*** Text under study

Crimean Tatars suffer Russian persecution

September 24, 2014

The Russian seizure of Crimea and its support of the insurrection in eastern Ukraine inspired comparisons of Russia to Nazi Germany and President Vladimir Putin to Hitler. But the way Russia has gone about crushing dissent on the Crimean peninsula lately calls to mind another infamous figure from history that Putin seems to emulate: Joseph Stalin.

Russia annexed Crimea from the Ottoman Empire in the 18th century. In May 1944, Stalin accused the Muslim Tatars – one fifth of the population – of collaborating with the Nazis and ordered their expulsion. Of the 230,000 Tatars sent to what are now Uzbekistan, Kazakhstan and other former Soviet states, as well as to gulags, as many as 100,000 are believed to have died from starvation and disease. Stalin’s charges were discredited in 1966, and Tatars began returning to their homeland in the 1980s, with a huge wave immigrating after Ukraine gained its independence. Today, Tatars number about 250,000 and constitute 12 percent of Crimea’s population.

Again, however, Tatars face official persecution. During the last six months their freedoms and rights have been repeatedly attacked. According to a report by Amnesty International: “Tatar activists have been detained and ill-treated by groups of armed men and, in one case, killed; the informal leader of the Crimean Tatars and Ukrainian MP, Mustafa Jemiliev, was banned and prevented from entering his homeland; scores of Crimean Tatars have been prosecuted for taking part in peaceful protests; the highest representative body of the Tatars, the Mejlis, has been threatened with dissolution; Tatars are under pressure to give up their Ukrainian citizenship and apply for Russian passports.”

Ismayil Khayredinov, a Crimean Tatar, lives and works in the Czech Republic now. He served the Observer-Reporter as an interpreter during its exchanges with newspapers in eastern Ukraine several years ago.

******

* **Set of tasks**:
1. Quote the article on Crimean Tatars between "September 24, 2014" and "emulate: Joseph Stalin.", inclusive.
2. List every person named in the article on Crimean Tatars.
3. Write what follows the final sentence of the article on Crimean Tatars.

*** The data

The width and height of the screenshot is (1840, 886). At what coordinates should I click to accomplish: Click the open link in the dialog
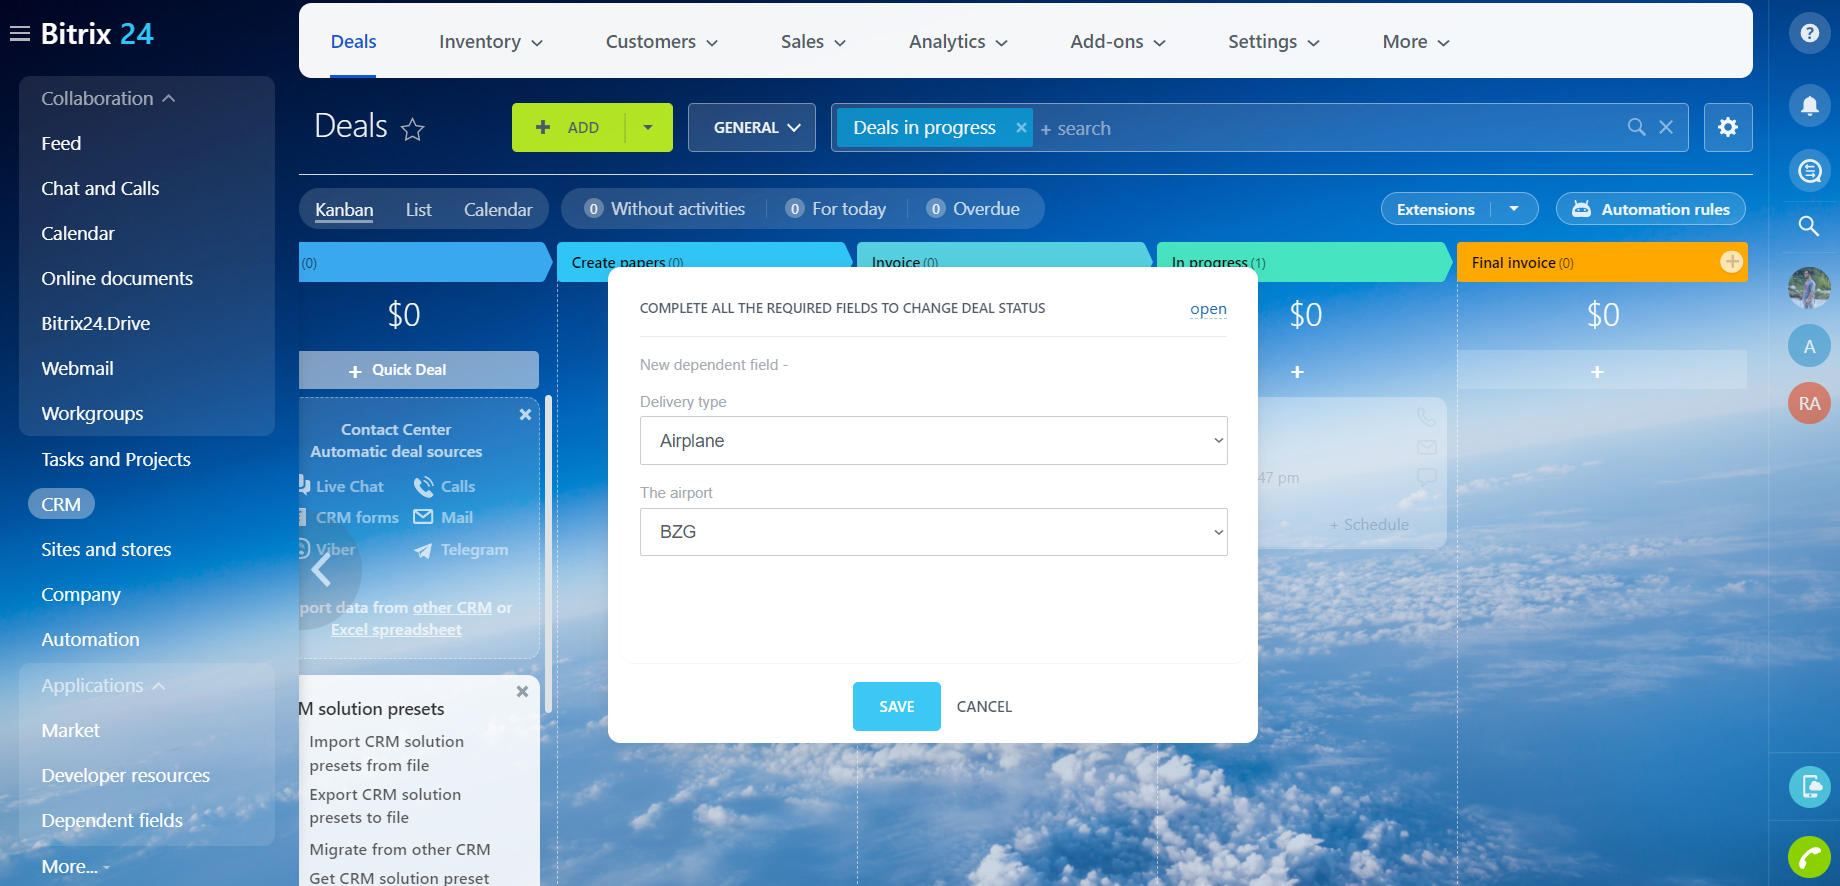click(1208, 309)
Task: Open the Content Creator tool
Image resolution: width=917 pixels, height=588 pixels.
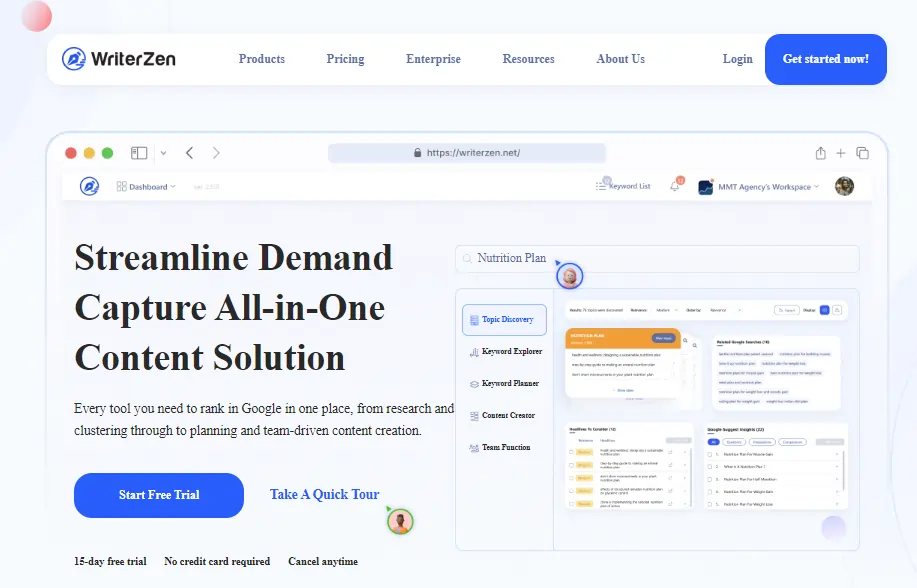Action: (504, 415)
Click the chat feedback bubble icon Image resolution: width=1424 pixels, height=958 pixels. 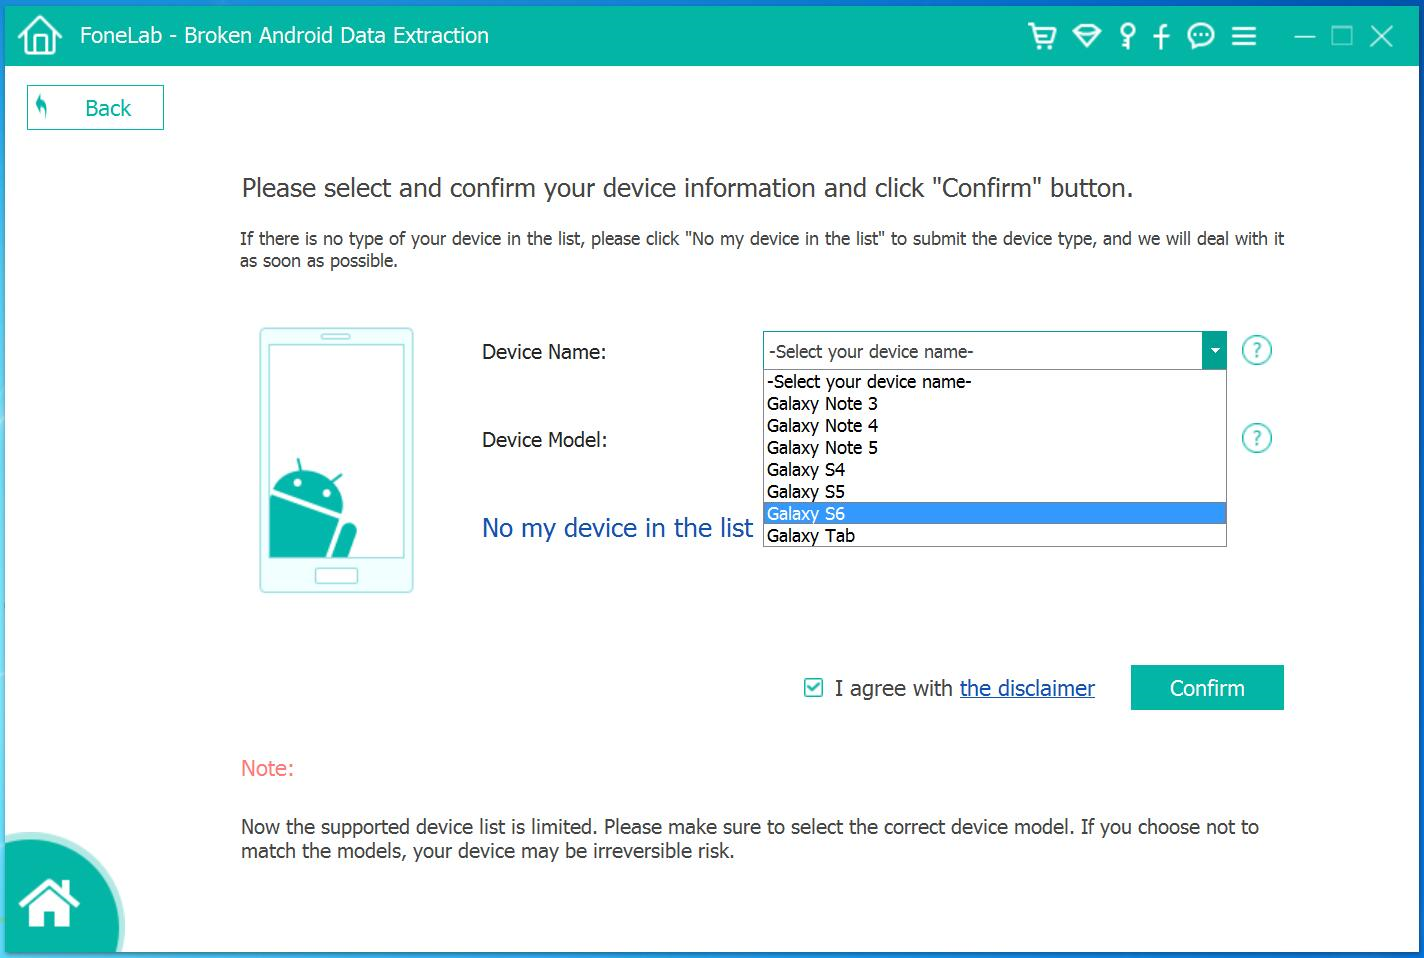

******

* **Answers given**:
1.
September 24, 2014

The Russian seizure of Crimea and its support of the insurrection in eastern Ukraine inspired comparisons of Russia to Nazi Germany and President Vladimir Putin to Hitler. But the way Russia has gone about crushing dissent on the Crimean peninsula lately calls to mind another infamous figure from history that Putin seems to emulate: Joseph Stalin.

2.
Vladimir Putin
Hitler
Joseph Stalin
Mustafa Jemiliev
Ismayil Khayredinov

3.
Khayredinov had not been home since the Russian invasion but stays in touch with family and friends in his hometown, Sevastopol. In an email to us earlier this week, he wrote, “In the last two weeks in Crimea: My high school was searched and fined for possession of ‘forbidden’ literature; a friend who is a political activist was subject to a home search with all of his computers seized; the Crimean Tatar library that my mom works with has been closed down; my old boss was on a taxi when four masked men pulled him out and stole his passport – he was on his way to UN assembly in New York; the foundation that owned my old office and is dealing with Crimean Tatar Medjlis funds has lost access to all buildings and assets by court order; regular searches are taking places in mosques around Crimea; and the latest – all Crimean schools will be searched for forbidden literature. And why is it that I want to pull my hair out when Russian MFA (Ministry of Foreign Affairs) screams about rights violations of Russian minorities in other countries?”

Tatar leaders have historically been anti-communist and have consistently supported Ukrainian nationalist causes, but their dissent has always been peaceful. Dissent, however, is not something Putin is ready to tolerate. Russian musicians, artists and writers have been asked to sign letters of support for the annexation of Crimea, and those who refuse risk being branded as traitors, yet another Stalinist tactic.

Much attention, fear and consternation is focused on what land Putin may try to seize next, Hitler-style. But perhaps more worrisome are Putin’s plans for his own people.